In an executive order issued yesterday, President Trump said the State Department has to implement the President’s foreign policy. Employees who don’t can be fired, he said. Secretary of State Rubio is tasked with reforming the Department to make sure the President’s will is done.

I have no objection to this in principle. It simply reiterates what I have long understood the role of the State Department to be. The problem isn’t with the objectives. It’s with Trump’s mistaken assumptions.

The reality

The assumption is that Foreign Service officers mostly dislike Trump and won’t implement his policies. The dislike for his policies is real. It will be hard to find a Foreign Service officer who wants the US to take over and own Gaza. Few would support tariffs on Canada and Mexico. Canada as the 51st state is not something American diplomats will want to negotiate. Ditto taking over the Panama Canal or Greenland.

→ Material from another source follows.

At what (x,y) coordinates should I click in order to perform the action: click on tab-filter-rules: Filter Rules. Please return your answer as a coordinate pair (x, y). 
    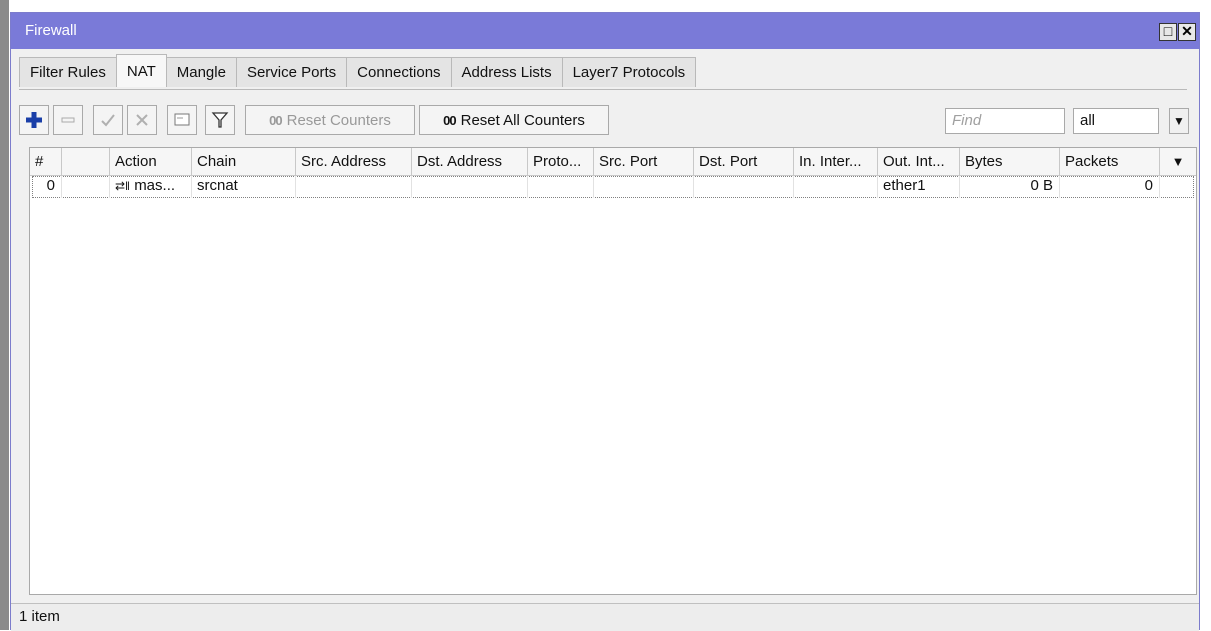
    Looking at the image, I should click on (68, 72).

Nevertheless, the mandate and tradition of the Service is clear: professional diplomats do what the President wants them to do. They will sometimes express their dissent, either informally or through a formal Dissent Channel message to the Secretary. But having stated their views, they do what they are told. Or resign. Or seek transfer to another job where the conflict does not arise.

I have been in situations where my personal and professional views differed from what I was supposed to do. I and others did not agree with Dick Holbrooke’s plan to end the Bosnian war. We objected to dividing the country into two ethnically defined entities. We spoke up in internal meetings and even appealed against the end-of-war ceasefire to the top of the State Department.

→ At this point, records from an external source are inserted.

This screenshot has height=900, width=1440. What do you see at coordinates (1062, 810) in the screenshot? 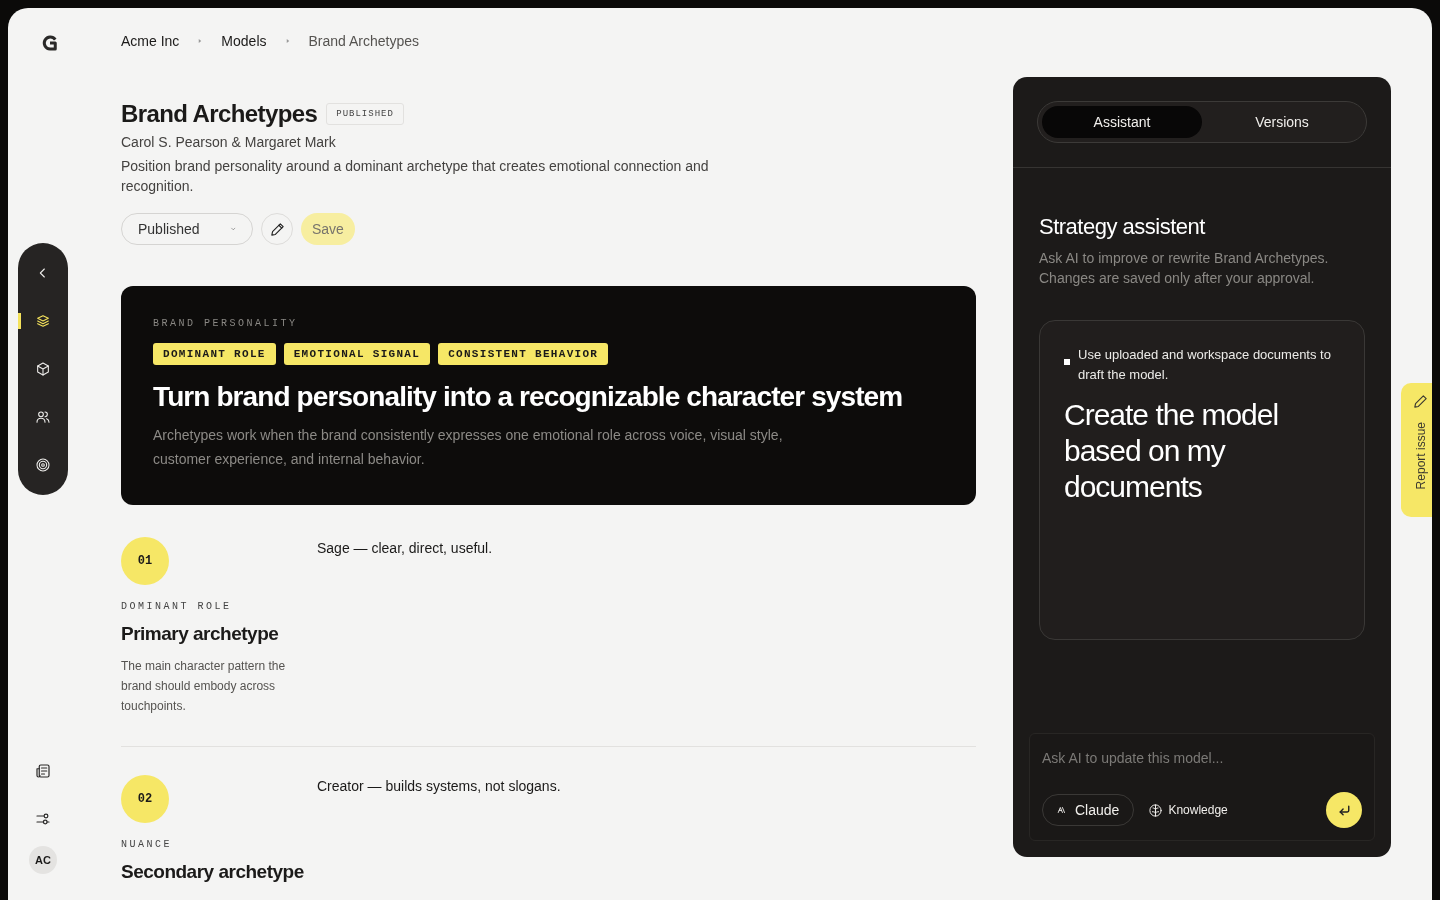
I see `model-icon` at bounding box center [1062, 810].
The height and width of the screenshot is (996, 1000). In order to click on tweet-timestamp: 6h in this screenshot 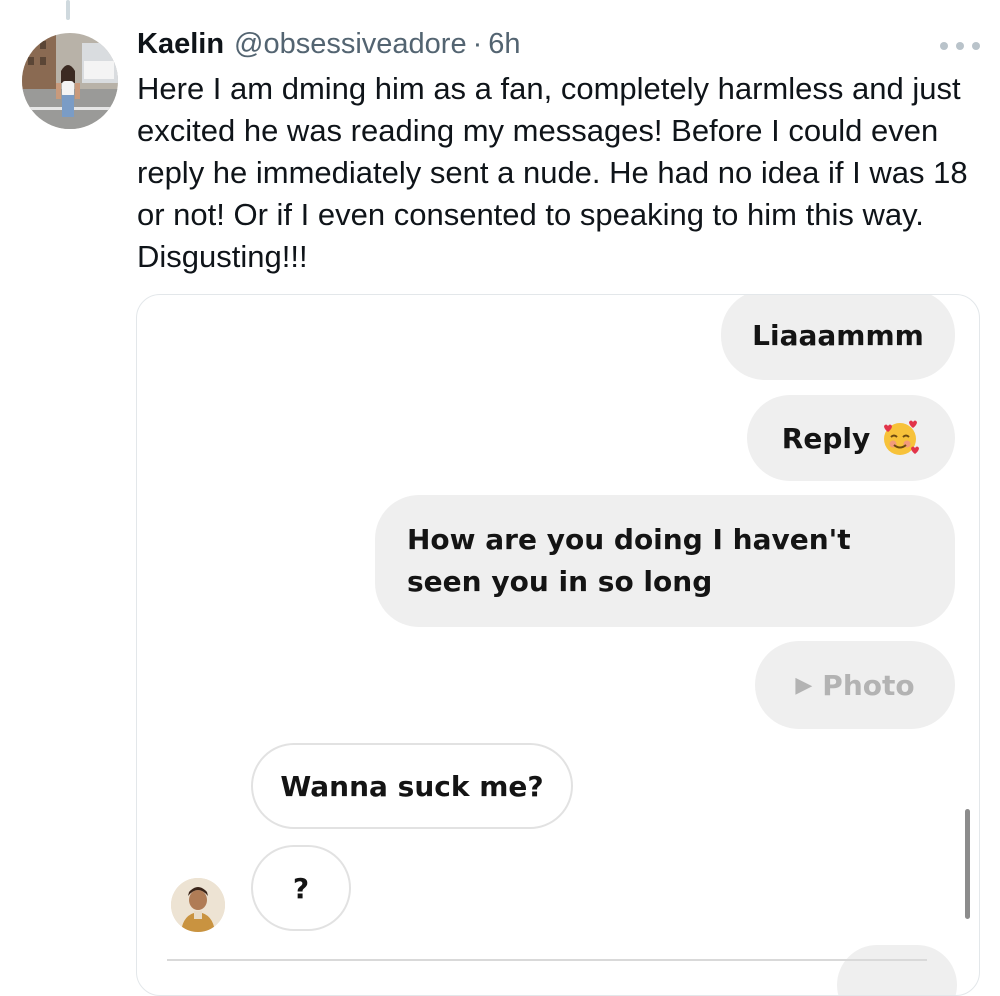, I will do `click(504, 44)`.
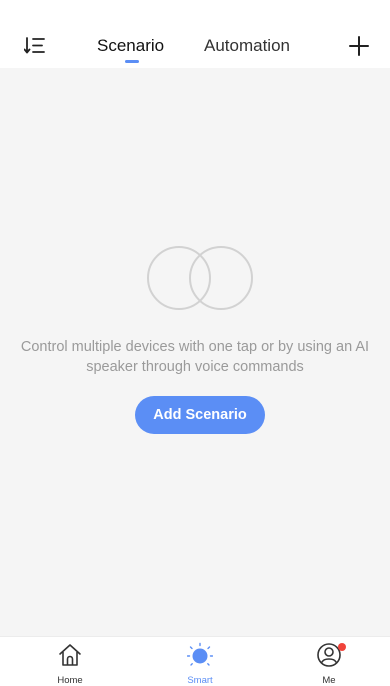 The image size is (390, 686). I want to click on nav-item-home: Home, so click(70, 662).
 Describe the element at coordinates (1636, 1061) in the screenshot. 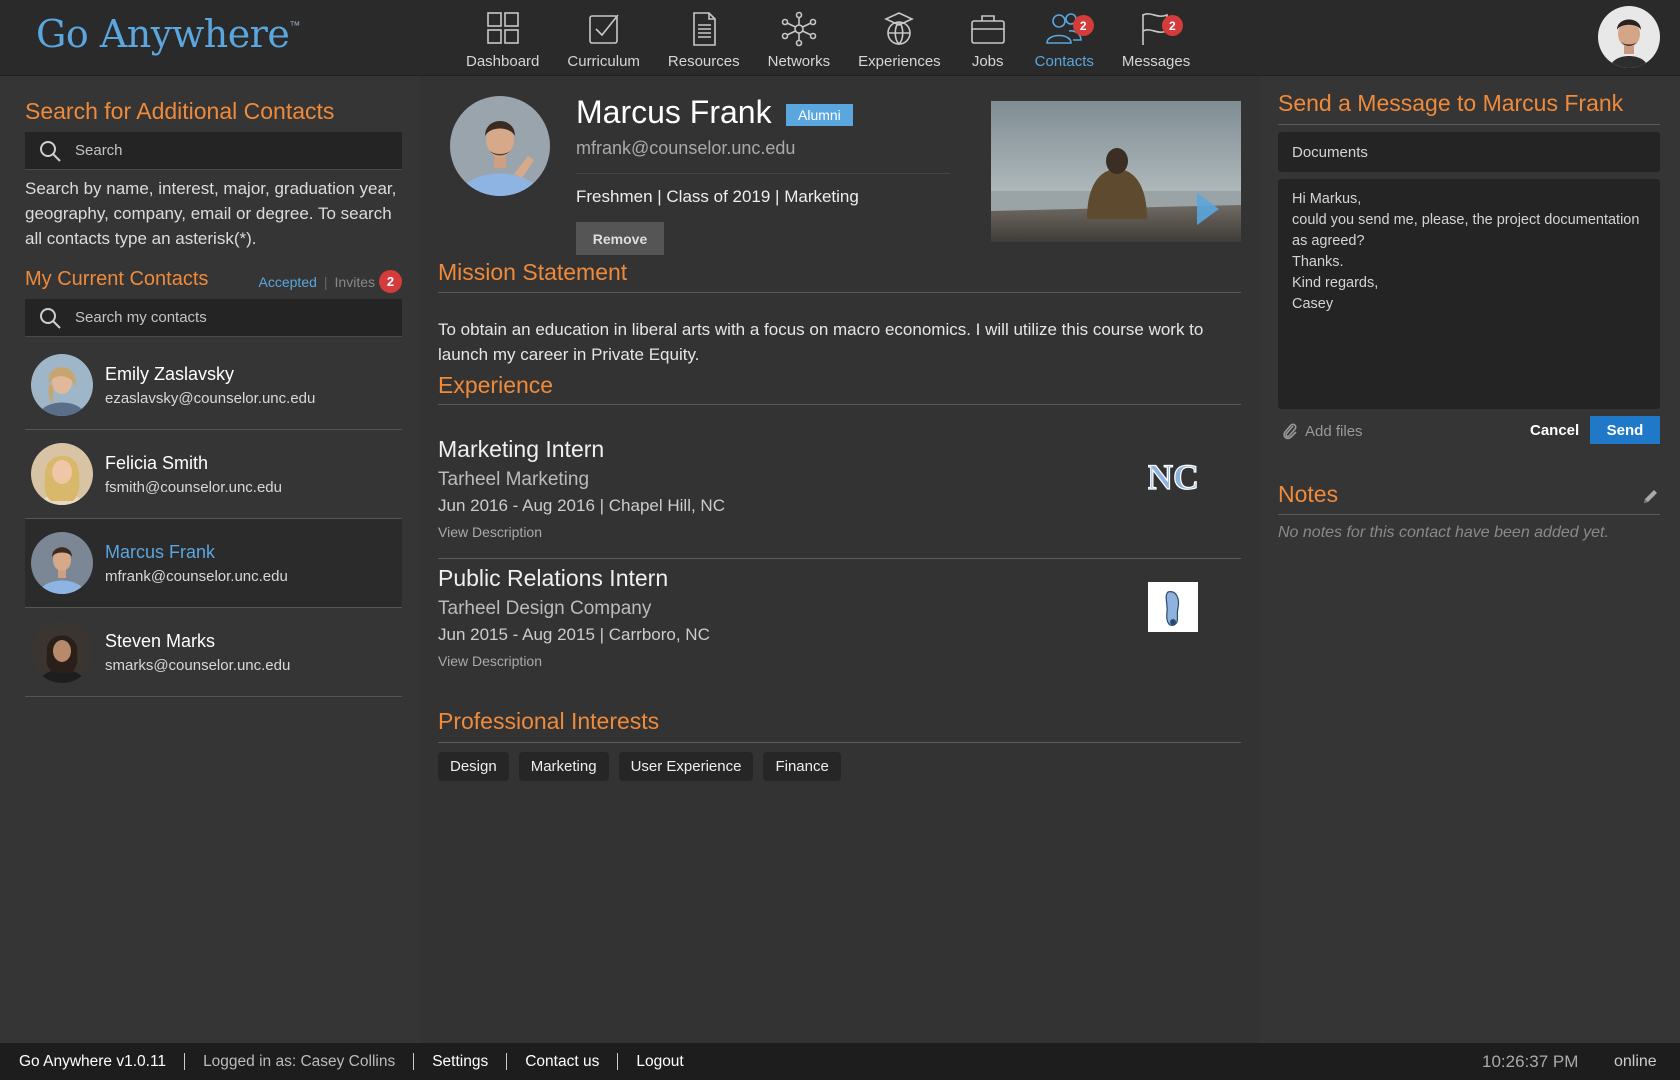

Overruled, I then did my best to contribute at Dayton to the outcome the President wanted. A German colleague and I negotiated the first agreement reached there. I also spent six months working hard in Bosnia to implement the divided solution I had opposed. And I spent another year supervising State Department intelligence analysts who identified threats to that outcome.

The consequences

The executive order reiterating in stentorian terms what is already understood will frighten some Foreign Service officers. They will be reluctant to speak up in dissent. Some will ask for transfers or resign. Others will have good job offers and take them. The President intends to intimidate. He will succeed.

Whether this is a problem depends on degree. The attempted firing of virtually all USAID officers is going to sharply reduce American capacity to provide foreign assistance. Trump apparently intends that. It will also reduce the capacity of those remaining to prevent waste, fraud, and mismanagement. That is a serious mistake.

But the longer term problem is recruitment. The Foreign Service needs experienced people with deep knowledge of other countries, their languages, their interests, and their cultures. Future classes of incoming diplomats will be sympathetic to the President’s America First agenda. They will fill the roles others have vacated. That is only natural. But that is not a way to get the experienced professionals diplomacy needs.

Yes, State needs cutting

I am not a die hard defender of the Foreign Service, the State Department, or USAID. I was Deputy Chief of Mission at US Embassy Rome in the early 1990s. After dissenting, I implemented budget-induced cuts of 10% of our Italian and American staff. It was painful to the people involved (and to me), but it did not seriously impair the Embassy.

I now believe the cut should have been much larger, starting with the excessive non-State Department staff. The US mission in Italy had 36 different agencies of the US government represented. That is typical of over-size US embassies. Unfortunately, the Trump Administration is calling for cuts in “national” (i.e. non-US) staff. That is the wrong end of the stick. The Americans are much more expensive. The national staff can be cut more readily once the American staff they support is reduced.

Yes, State needs cutting. But you have to start in the right place. Reinventing the wheel won’t get it done.